Plagiarism Checker
This project implements a plagiarism checker using Python3.
Description
The project uses the Vector Space model along with tf-idf to generate a score for each document, and accordingly pass it through a checker which returns uniqueness of each document and assigns a plagiarism level, based on the number of matching sentences and words. Preference is given to sentences.
Prerequisites
Python3 along with nltk library is required to run this program.
Structure of project
data_processing.py : Access the corpus-original folder and processes the documents and generates the tf-idf score for every (term,document) pair.
vector_space.py : Implements the vector space model and calculates the cosine score for every document in the corpus.
checker.py : Calculates uniqueness and assigns plagiarism level to every document.
corpus-original : Folder that contains the corpus for the project.

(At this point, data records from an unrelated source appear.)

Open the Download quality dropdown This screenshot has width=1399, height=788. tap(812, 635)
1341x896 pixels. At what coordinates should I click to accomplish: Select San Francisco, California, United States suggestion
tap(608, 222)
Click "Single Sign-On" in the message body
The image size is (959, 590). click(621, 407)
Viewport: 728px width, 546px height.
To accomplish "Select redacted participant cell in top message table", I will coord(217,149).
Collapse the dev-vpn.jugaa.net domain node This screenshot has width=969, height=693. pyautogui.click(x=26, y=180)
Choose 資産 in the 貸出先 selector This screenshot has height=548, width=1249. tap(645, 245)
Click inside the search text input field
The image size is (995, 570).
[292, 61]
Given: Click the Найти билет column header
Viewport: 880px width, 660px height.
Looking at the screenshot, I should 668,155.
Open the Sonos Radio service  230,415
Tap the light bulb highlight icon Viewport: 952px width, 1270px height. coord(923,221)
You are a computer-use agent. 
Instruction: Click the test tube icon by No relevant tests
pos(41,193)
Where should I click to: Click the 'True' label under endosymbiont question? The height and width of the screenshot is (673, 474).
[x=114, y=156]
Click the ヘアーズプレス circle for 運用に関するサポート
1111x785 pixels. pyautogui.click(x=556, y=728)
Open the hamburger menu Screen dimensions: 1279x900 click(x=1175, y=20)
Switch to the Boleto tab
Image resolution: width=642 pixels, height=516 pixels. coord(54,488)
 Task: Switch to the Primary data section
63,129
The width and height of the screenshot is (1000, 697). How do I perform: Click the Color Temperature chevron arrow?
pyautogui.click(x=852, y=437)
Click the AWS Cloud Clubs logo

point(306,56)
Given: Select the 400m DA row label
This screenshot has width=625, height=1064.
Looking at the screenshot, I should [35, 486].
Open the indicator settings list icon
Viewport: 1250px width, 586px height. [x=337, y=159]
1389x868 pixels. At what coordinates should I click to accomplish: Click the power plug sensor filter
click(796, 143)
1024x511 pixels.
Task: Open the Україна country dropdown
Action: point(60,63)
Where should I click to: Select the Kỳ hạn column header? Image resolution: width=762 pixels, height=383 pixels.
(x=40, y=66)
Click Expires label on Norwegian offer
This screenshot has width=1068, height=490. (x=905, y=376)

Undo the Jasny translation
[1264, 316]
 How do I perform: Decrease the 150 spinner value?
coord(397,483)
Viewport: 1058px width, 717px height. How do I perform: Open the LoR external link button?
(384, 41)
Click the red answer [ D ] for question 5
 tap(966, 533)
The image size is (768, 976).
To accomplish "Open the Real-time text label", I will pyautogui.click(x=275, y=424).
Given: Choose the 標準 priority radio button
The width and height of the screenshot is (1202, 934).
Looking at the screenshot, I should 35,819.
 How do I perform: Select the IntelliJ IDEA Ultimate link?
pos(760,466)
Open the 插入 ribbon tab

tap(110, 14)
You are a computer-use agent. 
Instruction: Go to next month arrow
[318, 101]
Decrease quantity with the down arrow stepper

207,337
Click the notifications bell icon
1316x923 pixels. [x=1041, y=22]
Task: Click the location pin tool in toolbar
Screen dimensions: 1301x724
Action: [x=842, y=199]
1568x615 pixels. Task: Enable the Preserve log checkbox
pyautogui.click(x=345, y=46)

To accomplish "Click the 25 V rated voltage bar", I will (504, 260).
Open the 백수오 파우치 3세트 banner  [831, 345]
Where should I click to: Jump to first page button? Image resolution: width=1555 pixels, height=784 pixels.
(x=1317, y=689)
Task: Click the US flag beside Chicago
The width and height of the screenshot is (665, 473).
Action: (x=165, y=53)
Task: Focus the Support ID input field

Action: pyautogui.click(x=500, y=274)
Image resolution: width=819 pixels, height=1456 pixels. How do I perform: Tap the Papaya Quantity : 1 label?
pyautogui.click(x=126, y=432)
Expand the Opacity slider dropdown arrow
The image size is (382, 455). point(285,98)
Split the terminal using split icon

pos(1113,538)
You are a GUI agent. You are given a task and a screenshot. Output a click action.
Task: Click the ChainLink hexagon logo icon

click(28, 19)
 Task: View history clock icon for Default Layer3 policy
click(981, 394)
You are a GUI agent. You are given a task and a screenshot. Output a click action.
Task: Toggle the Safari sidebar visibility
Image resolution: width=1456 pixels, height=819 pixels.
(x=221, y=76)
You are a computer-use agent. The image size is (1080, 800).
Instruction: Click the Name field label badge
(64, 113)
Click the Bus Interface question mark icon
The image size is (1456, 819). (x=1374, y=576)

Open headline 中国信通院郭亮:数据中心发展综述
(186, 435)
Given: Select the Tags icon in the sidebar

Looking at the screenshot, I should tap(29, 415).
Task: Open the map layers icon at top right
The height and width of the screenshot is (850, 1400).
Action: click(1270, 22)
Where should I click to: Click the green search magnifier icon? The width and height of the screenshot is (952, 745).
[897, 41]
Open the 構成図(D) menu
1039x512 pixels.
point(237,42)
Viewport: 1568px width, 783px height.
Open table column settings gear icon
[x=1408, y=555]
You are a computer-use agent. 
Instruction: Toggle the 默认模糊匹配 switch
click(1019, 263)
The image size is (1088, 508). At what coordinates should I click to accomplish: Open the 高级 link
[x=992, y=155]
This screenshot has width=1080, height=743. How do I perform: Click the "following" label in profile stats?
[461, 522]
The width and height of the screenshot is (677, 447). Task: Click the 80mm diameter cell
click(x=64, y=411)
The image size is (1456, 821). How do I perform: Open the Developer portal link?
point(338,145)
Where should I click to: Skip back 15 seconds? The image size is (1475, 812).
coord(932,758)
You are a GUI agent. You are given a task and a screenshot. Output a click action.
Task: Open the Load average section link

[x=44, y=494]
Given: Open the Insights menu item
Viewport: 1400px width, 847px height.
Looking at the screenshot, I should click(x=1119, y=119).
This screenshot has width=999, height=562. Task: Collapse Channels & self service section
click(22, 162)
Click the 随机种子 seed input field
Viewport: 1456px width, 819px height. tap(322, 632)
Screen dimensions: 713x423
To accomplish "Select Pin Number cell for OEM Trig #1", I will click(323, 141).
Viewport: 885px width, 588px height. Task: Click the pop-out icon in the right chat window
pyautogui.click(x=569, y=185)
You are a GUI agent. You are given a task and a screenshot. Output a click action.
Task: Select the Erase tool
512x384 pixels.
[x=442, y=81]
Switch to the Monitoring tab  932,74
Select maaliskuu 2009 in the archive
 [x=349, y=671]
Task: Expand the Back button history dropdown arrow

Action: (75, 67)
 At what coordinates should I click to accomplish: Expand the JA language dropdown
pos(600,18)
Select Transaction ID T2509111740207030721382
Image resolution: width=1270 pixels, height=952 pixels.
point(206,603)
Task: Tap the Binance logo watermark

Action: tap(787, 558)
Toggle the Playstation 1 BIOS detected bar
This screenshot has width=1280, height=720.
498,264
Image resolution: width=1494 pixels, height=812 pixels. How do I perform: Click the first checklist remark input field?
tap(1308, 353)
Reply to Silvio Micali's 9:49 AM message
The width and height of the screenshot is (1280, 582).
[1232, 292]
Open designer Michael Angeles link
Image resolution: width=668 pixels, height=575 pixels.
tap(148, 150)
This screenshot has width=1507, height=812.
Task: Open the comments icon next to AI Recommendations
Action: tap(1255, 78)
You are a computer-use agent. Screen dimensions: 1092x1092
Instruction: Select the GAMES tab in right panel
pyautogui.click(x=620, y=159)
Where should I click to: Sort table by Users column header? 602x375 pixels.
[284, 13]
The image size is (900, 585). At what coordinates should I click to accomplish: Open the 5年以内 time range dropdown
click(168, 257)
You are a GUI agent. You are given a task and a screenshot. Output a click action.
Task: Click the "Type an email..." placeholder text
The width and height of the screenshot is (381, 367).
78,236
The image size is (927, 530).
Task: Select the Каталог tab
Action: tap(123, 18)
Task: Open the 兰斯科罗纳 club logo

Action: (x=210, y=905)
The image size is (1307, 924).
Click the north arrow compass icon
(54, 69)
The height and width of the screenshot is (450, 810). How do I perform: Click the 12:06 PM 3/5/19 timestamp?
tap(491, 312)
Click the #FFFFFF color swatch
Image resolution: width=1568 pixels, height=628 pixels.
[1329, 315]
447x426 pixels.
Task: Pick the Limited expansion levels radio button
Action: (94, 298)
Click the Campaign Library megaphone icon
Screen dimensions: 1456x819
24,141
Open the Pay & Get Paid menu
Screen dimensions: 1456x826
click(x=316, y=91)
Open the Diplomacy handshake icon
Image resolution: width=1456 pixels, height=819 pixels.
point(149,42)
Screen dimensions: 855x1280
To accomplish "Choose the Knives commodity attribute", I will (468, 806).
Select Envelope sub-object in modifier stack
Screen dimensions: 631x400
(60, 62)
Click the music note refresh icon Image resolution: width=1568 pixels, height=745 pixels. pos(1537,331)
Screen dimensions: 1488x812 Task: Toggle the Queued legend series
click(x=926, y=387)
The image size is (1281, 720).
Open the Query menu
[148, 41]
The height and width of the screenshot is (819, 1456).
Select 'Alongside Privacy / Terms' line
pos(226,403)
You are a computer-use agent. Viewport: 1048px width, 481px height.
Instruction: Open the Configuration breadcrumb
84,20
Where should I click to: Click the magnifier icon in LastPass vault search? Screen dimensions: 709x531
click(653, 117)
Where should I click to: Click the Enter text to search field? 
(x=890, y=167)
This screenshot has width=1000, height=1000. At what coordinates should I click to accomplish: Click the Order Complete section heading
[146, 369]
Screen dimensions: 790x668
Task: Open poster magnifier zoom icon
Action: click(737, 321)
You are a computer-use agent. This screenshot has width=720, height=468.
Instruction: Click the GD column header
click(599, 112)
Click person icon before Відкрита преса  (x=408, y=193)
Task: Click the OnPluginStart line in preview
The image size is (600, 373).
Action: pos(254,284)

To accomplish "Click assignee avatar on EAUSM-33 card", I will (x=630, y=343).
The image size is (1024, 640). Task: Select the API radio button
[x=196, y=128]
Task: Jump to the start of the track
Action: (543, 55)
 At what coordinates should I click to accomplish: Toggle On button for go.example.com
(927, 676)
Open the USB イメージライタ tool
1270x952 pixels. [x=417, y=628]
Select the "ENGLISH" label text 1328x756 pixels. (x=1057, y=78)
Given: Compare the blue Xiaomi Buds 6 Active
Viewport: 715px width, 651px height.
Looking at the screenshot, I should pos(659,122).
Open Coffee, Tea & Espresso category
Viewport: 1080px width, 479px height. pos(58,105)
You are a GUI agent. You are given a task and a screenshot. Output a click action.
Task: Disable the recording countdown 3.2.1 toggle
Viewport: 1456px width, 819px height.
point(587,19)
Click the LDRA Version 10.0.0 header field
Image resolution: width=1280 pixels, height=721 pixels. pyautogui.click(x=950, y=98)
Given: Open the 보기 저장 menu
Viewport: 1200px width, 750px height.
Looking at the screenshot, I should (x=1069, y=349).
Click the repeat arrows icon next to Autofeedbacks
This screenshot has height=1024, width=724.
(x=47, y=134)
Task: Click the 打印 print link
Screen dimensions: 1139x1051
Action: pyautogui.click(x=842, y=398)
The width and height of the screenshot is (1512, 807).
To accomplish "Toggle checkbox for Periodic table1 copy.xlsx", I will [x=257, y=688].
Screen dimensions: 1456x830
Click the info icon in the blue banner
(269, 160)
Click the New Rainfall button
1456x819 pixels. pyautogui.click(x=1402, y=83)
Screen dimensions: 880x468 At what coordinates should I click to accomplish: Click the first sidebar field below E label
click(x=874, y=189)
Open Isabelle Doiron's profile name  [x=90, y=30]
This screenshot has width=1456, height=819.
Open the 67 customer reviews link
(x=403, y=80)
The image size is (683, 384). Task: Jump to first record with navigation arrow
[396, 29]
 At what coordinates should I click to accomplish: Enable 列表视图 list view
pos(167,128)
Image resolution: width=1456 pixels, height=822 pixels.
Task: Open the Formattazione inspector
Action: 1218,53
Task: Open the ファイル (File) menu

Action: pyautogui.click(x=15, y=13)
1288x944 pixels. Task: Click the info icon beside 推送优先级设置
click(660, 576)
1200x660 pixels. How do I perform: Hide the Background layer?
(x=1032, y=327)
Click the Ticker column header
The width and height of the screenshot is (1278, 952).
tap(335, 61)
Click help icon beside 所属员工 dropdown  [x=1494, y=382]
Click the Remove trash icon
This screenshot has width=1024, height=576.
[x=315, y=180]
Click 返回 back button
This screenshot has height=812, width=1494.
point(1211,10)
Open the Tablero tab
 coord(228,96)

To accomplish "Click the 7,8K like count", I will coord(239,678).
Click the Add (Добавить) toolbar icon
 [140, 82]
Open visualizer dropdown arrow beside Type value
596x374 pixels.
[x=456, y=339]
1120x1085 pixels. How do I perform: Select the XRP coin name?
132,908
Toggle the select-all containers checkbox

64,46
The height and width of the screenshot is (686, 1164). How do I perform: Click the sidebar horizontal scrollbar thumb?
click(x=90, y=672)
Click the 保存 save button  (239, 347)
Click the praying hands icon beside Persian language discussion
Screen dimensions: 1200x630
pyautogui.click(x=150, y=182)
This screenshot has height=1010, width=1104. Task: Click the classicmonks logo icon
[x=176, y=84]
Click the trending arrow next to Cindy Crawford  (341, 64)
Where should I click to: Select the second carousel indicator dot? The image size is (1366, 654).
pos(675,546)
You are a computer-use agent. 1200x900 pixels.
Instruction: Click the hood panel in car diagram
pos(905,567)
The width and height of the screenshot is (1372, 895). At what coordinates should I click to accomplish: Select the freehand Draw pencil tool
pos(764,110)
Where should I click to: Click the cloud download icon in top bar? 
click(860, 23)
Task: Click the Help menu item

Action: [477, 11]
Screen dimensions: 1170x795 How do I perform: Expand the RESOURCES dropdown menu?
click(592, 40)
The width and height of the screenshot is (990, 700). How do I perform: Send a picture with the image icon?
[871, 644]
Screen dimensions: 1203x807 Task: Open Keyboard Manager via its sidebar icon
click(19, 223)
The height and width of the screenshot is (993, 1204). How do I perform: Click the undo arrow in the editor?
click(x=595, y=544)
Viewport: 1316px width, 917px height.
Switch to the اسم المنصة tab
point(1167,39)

data.txt : The picked dictionary containing the term frequencies for every document.
tfidf.txt : The picked dictionary containing the tfidf scores.
Running
Run this in your project folder.
$ python data_processing.py
$ python vector_space.py
Built With
The project uses
- Python3
- NLTK
Authors
Chandrahas Aroori [https://github.com/Exorust] Naren Surampudi [https://github.com/nsurampu] Aditya Srikanth [https://github.com/aditya-srikanth]
Acknowledgments
We'd like to thank our Information Retrieval instructor to give us this opportunity to make such a project.